[Records to process]

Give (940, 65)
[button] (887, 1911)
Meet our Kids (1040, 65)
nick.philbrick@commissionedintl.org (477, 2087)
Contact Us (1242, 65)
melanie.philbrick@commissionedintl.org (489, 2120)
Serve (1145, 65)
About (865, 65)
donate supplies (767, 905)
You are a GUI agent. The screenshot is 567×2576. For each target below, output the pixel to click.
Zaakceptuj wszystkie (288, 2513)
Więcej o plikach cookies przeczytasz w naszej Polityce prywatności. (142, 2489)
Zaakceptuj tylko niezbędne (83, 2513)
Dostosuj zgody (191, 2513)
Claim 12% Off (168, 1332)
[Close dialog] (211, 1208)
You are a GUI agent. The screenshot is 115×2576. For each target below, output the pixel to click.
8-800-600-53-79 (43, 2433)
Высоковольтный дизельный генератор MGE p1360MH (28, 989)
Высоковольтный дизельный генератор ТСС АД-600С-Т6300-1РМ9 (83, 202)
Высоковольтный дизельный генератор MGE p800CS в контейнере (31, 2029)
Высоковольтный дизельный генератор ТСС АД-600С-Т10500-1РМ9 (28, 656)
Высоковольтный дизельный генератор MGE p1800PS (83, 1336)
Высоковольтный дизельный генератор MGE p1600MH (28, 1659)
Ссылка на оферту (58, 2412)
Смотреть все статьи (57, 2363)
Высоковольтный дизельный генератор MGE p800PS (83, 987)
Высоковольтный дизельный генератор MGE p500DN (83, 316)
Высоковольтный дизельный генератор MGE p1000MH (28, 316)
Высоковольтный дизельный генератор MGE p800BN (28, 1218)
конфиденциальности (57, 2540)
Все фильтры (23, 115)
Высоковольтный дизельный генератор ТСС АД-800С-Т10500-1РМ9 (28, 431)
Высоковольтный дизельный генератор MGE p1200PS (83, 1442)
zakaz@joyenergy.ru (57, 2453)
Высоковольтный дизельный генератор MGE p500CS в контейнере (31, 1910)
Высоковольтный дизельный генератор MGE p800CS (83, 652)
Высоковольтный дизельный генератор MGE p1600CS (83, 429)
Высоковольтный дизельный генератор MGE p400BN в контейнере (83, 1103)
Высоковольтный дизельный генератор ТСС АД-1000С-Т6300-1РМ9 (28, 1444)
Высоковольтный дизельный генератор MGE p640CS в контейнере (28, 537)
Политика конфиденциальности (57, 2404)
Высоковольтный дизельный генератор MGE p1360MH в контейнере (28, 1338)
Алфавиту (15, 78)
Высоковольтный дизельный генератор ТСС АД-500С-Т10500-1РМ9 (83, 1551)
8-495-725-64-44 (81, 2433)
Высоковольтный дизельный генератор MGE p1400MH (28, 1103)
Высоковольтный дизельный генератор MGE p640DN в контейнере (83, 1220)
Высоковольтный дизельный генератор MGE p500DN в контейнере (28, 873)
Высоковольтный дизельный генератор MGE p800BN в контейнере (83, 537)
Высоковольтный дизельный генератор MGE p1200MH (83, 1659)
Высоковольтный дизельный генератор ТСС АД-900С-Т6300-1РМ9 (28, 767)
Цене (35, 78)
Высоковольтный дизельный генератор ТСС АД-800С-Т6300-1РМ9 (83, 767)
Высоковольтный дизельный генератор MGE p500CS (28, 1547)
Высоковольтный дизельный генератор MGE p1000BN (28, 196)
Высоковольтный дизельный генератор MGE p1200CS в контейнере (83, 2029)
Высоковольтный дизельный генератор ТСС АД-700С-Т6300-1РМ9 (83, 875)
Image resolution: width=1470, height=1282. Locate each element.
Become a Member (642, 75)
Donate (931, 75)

[/Records to process]

Search the data for the word "target" and copy each line where it appears.

You are a GUI agent. The screenshot is 567×2576. For each target below, output the pixel to click.
You are a GUI agent. The screenshot is 115×2576. For each target below, output the pixel to click.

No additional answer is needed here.